I read THE MAN IN THE HIGH CASTLE when I was twelve or so, and a proud new member of the Science Fiction Book Club. The concept of American vintage collectibles in a Japanese universe stuck with me, and not much else. Thereafter, I read virtually no PKD. Why? My guess is that my MDR of paranoia was satisfied by reading Pynchon instead, and my regular nature-of-reality workout provided by the ever-limber Jorge Luis Borges. Dick just never found a niche in my ecology of favorite writers.

12. blog (January 18, 2003)

But influential impact often has little to do with how well a writer or book might be known. Phil Dick's entire corpus has had almost no impact on me, but a single reading of Thomas M. Disch's ON WINGS OF SONG, I know for a fact, influenced me mightly.
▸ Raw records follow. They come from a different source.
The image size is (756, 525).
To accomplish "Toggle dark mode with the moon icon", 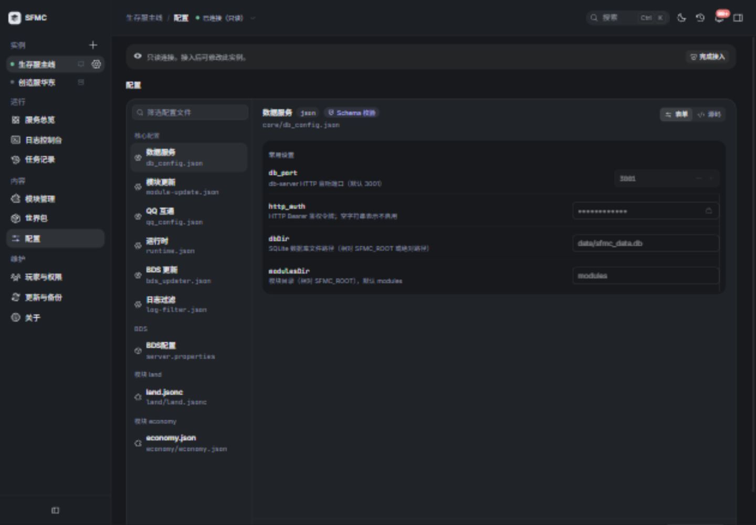I will tap(681, 18).
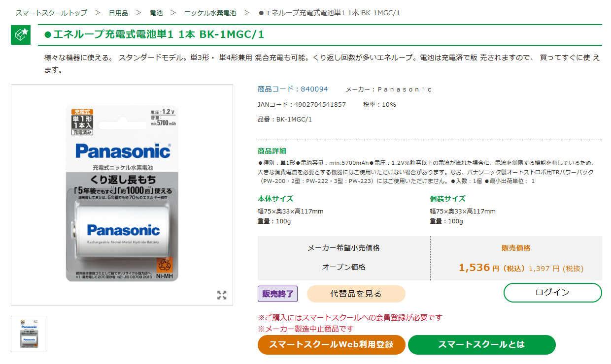Screen dimensions: 611x364
Task: Click the 商品詳細 section heading
Action: tap(272, 151)
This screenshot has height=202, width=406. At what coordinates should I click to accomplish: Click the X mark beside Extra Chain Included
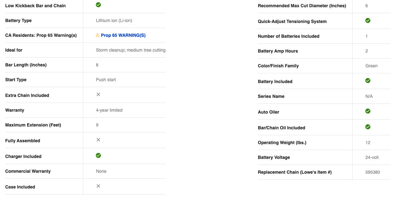pyautogui.click(x=98, y=94)
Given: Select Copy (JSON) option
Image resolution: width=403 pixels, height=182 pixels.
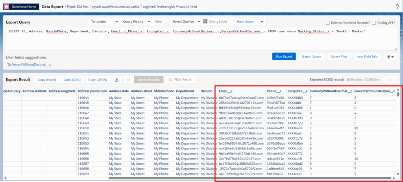Looking at the screenshot, I should (x=97, y=80).
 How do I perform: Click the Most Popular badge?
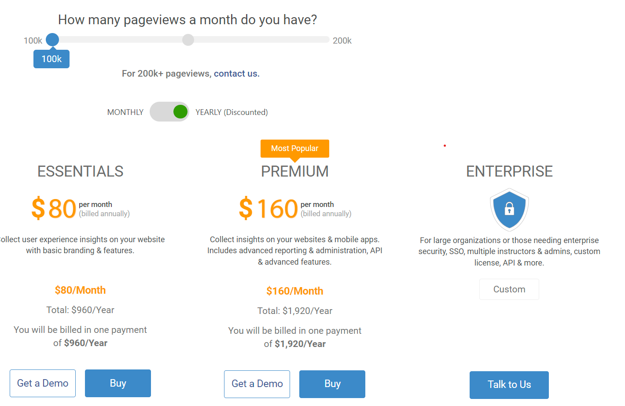[x=294, y=148]

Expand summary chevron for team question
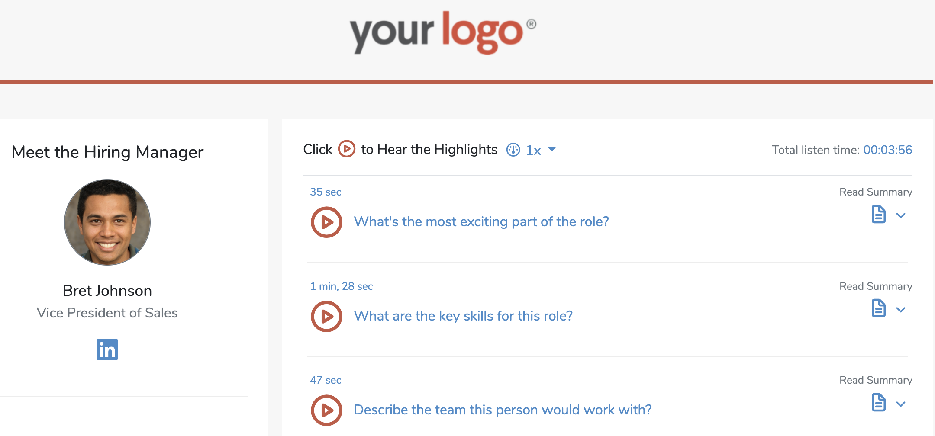[x=901, y=404]
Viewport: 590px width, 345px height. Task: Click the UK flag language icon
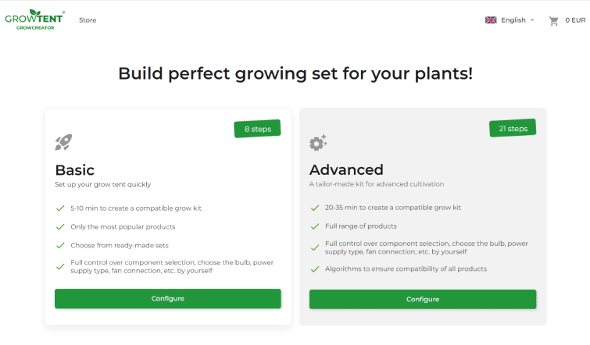[x=491, y=20]
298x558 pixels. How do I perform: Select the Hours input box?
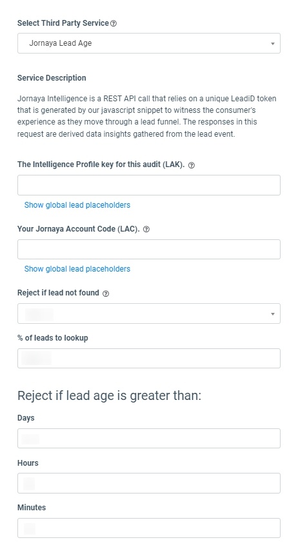149,483
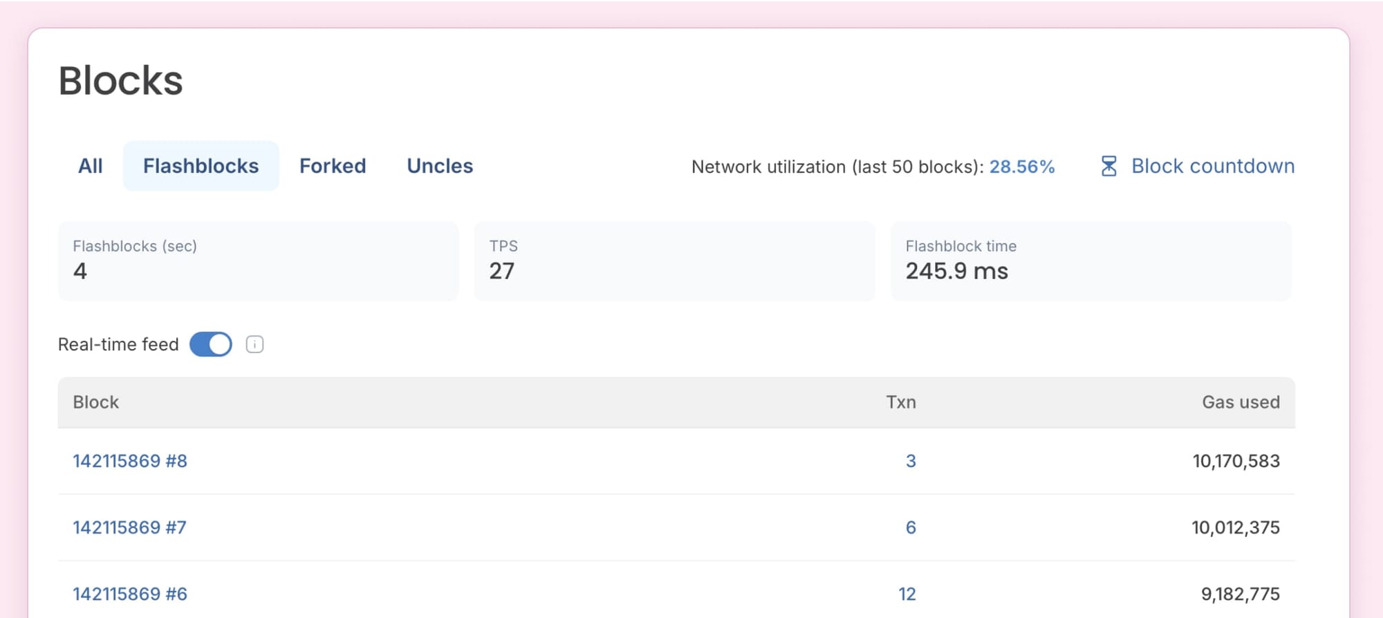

13. blog (January 28, 2003)

I thought it [The Matrix] was more like Dick's work than mine, though more coherent, saner, than I generally take Dick to have been. A Dickian universe with fewer moving parts (for Dick, I suspect, all of the parts were, always, moving parts). A Dickian universe with a solid bottom (or for the one film at least, as there's no way of knowing yet where the franchise is headed).

14. MTV interview with Kurt Loder: "The Matrix Preloaded" (August 8, 2003)

Loder: How do you feel about the "Matrix" movies appropriating so many of your concepts? Gibson: All pop, and perhaps particularly the greatest pop, is inherently recombinant. Genre itself is a recombinant mechanism. "Neuromancer" was a very consciously, very eclectically recombinant work. I didn't invent computers, AI or the black vinyl cat suit. I thought "The Matrix," which I quite liked, was more like a Phil Dick piece in some sort of cyber-noir drag than like my own work.

15. "Consumerism plays the heavy in latest from godfather of cyberpunk"
by Kerry Lengel; The Arizona Republic (Feb. 6, 2004)

Q: You wrote that "The Matrix is arguably the ultimate 'cyberpunk' artifact. Or will be, if the sequels don't blow." What's your final verdict? A: Well, I still haven't seen either of the sequels. I actually enjoyed the first one, and I don't want to ruin it for myself. I thought that it was a wonderfully goodhearted expression of the epistemological quandary that Philip K. Dick spent his entire life trying to express. It's not really like a William Gibson novel at all.